Ele listou os seguintes países e grupos:

– Israel;

– Hamas;

– Rússia;

– Ucrânia;

– Azerbaijão;

– Armênia;

– Síria e os respectivos grupos envolvidos na guerra civil desse país;

– Iêmen e os respectivos grupos envolvidos na guerra civil desse país;

– Etiópia e os respectivos grupos envolvidos na guerra civil desse país;

– Eritreia.

O subprocurador citou que “notícias relatam que o Brasil tem enviado blindados para a região de Roraima ante a possível guerra entre a Venezuela e a Guiana”. O envio das viaturas se dá depois de os venezuelanos aprovarem no domingo (3) um referendo para anexar parte do território da Guiana, elevando a tensão na região.

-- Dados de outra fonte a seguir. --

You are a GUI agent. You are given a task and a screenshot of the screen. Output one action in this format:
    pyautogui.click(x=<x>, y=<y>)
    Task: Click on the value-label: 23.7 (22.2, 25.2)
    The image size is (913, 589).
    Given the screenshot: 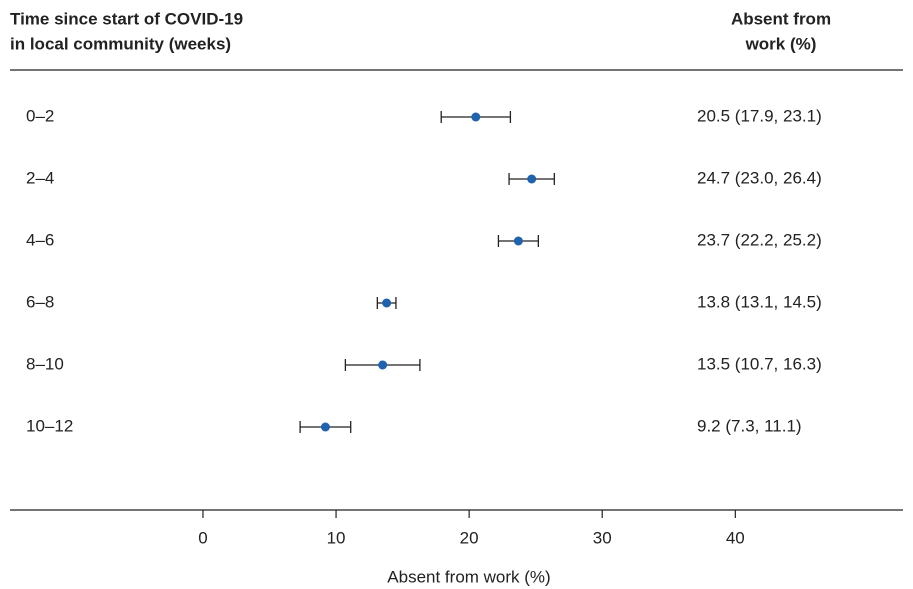 What is the action you would take?
    pyautogui.click(x=760, y=240)
    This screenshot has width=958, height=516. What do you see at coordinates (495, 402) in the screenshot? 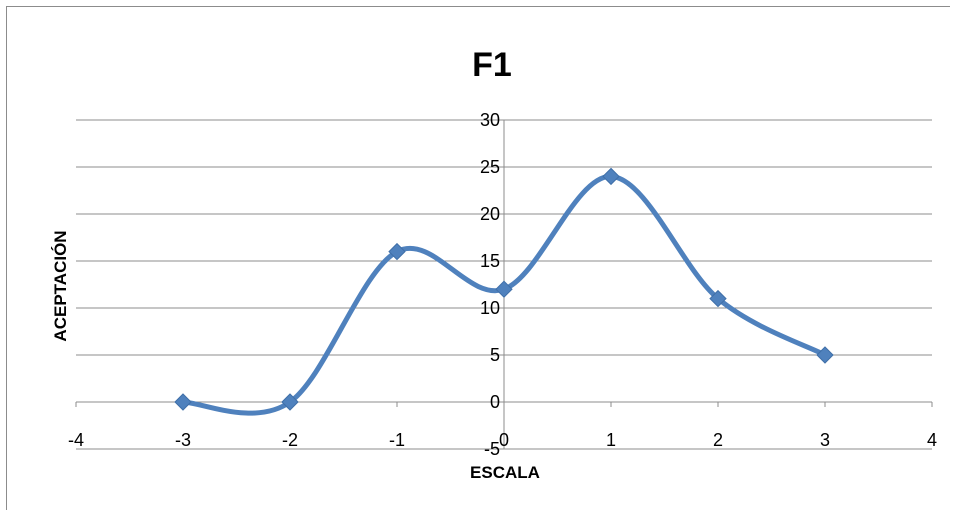
I see `y-tick-label: 0` at bounding box center [495, 402].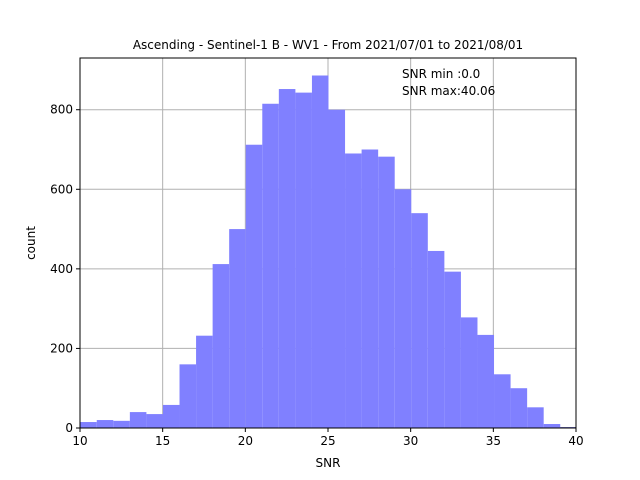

“Apesar dos supostos direitos envolvidos, entendo que não cabe ao Brasil defender a invasão da Venezuela, mas este Tribunal tem competência para impedir que o país forneça qualquer armamento para qualquer região em confronto”, escreveu Furtado. “Como defendido, o Brasil é um país de paz. E assim deve permanecer em conformidade com os princípios fundamentais de nossa Carta Magna”, acrescentou.

“Portanto, em coerência com os fundamentos constitucionais de independência nacional, solução pacífica dos conflitos e não-intervenção, o Brasil não pode proceder à exportação de armas para nenhum dos lados envolvidos em cada conflito mundial ora em curso. Dessa forma, a se confirmar possível invasão da Venezuela à Guiana, o país não poderá exportar armas para nenhum dos dois lados”, completou.